### [Exercise objective]
An exact restatement of all the data is required, with the pictures left out.
══ Records
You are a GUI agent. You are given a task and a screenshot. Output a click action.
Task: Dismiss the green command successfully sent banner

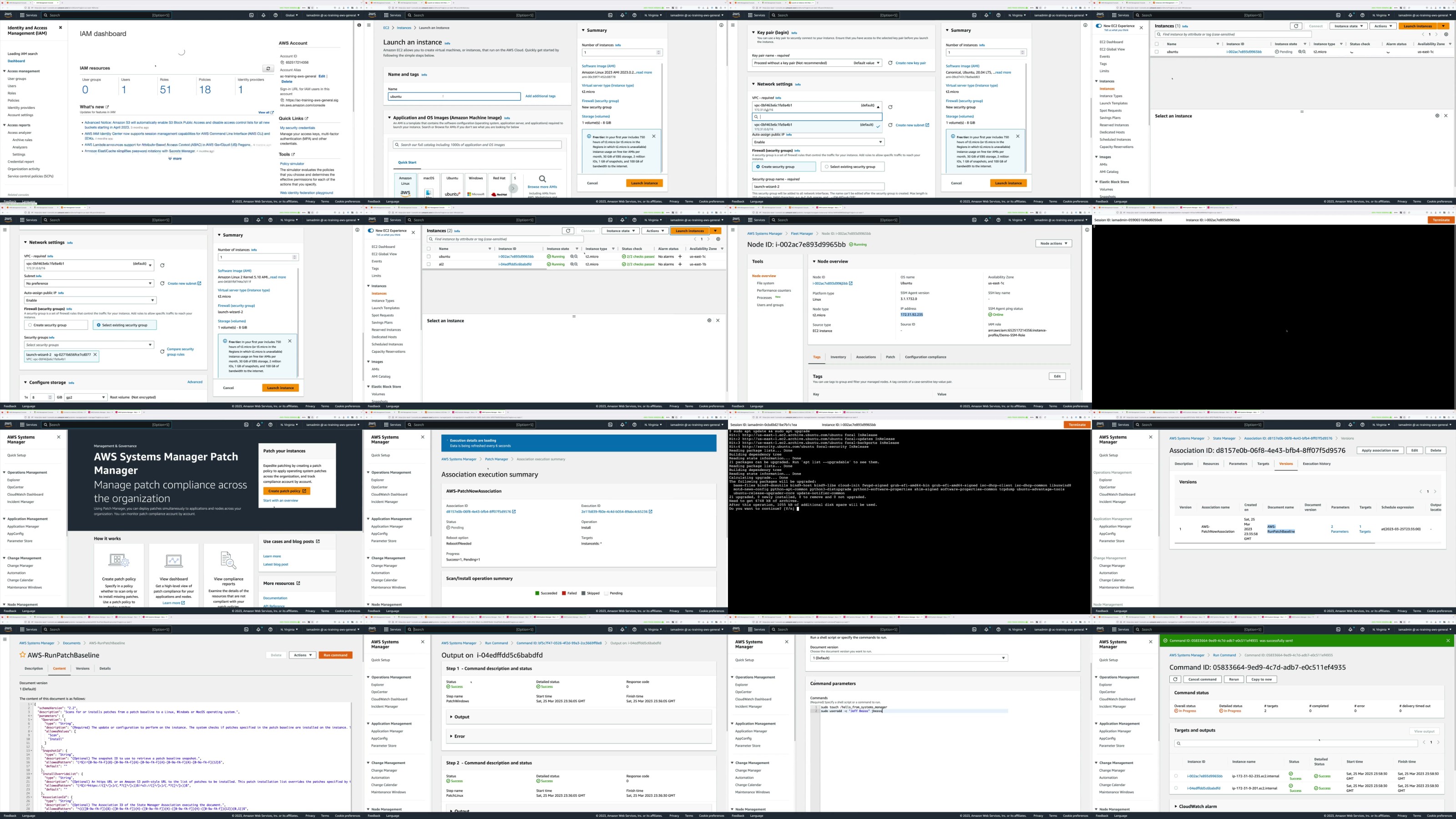(x=1447, y=640)
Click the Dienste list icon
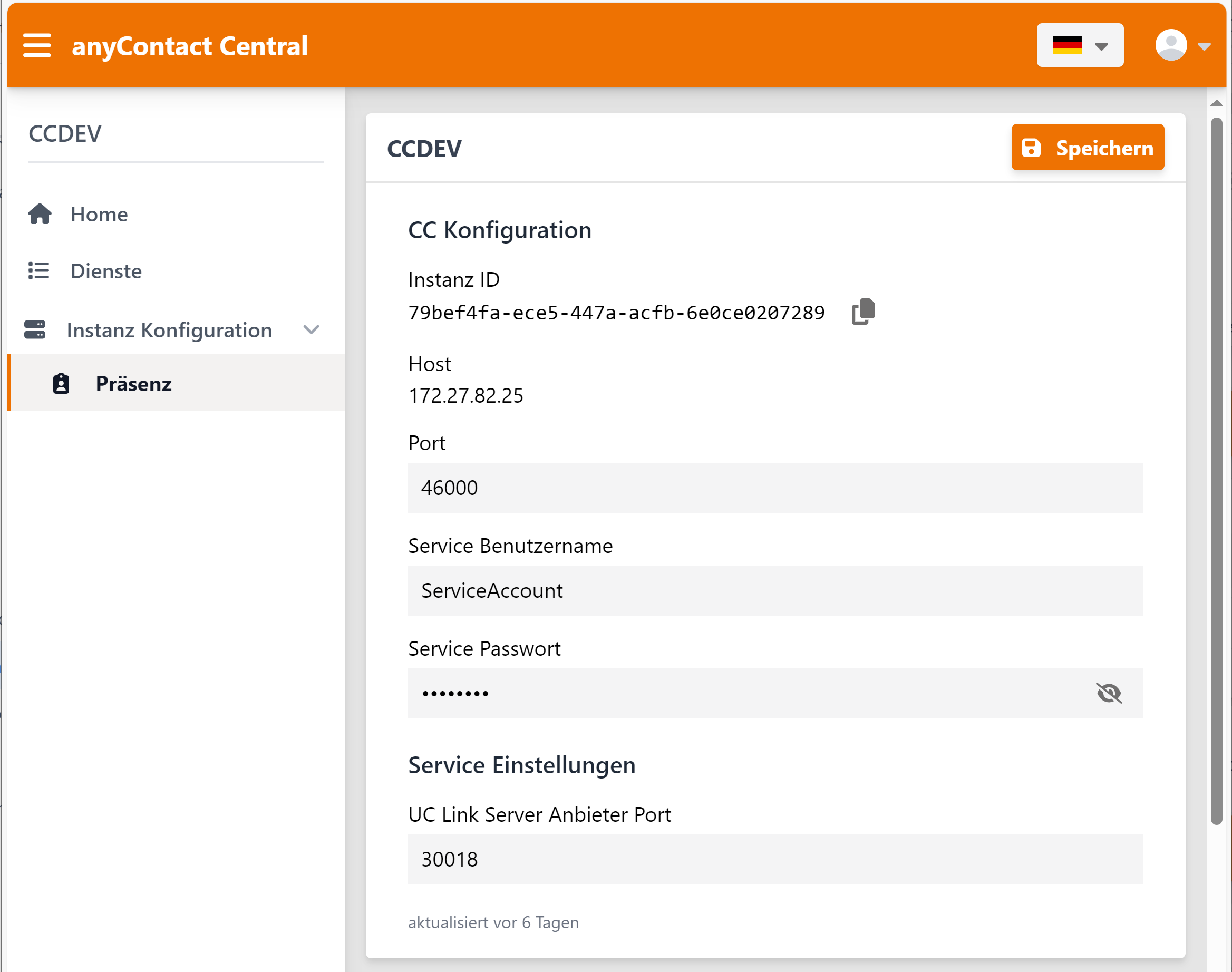Image resolution: width=1232 pixels, height=972 pixels. click(38, 271)
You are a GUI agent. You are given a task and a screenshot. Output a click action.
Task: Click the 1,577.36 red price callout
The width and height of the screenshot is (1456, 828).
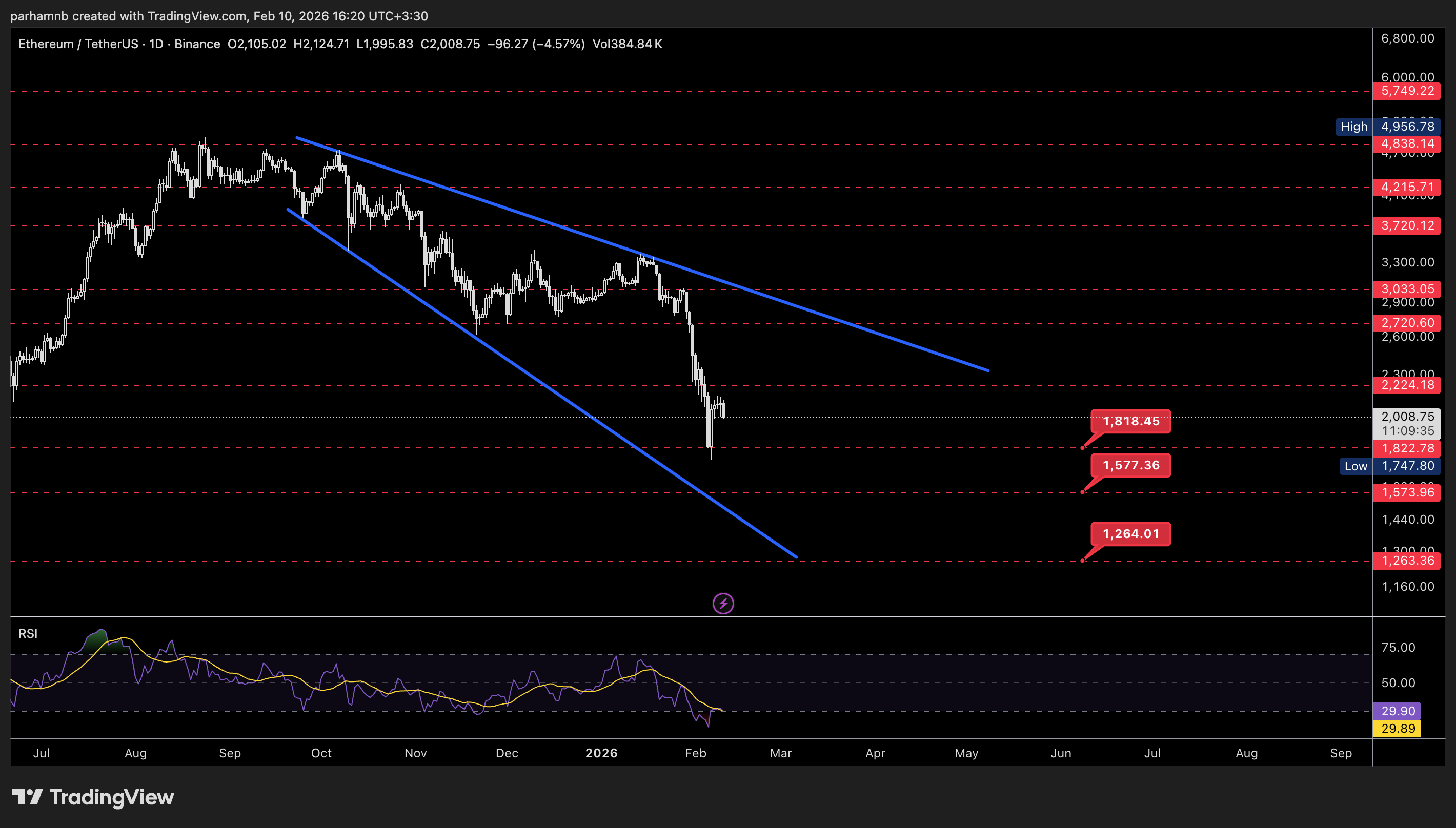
════
### [Answer to the exercise]
You are a GUI agent. You are given a task and a screenshot. Output a click action.
Task: Dismiss the green command successfully sent banner

(x=1447, y=640)
Click the Dienste list icon
Image resolution: width=1232 pixels, height=972 pixels. click(38, 271)
You are a GUI agent. You are given a task and a screenshot. Output a click action.
Task: Click the 1,577.36 red price callout
The width and height of the screenshot is (1456, 828).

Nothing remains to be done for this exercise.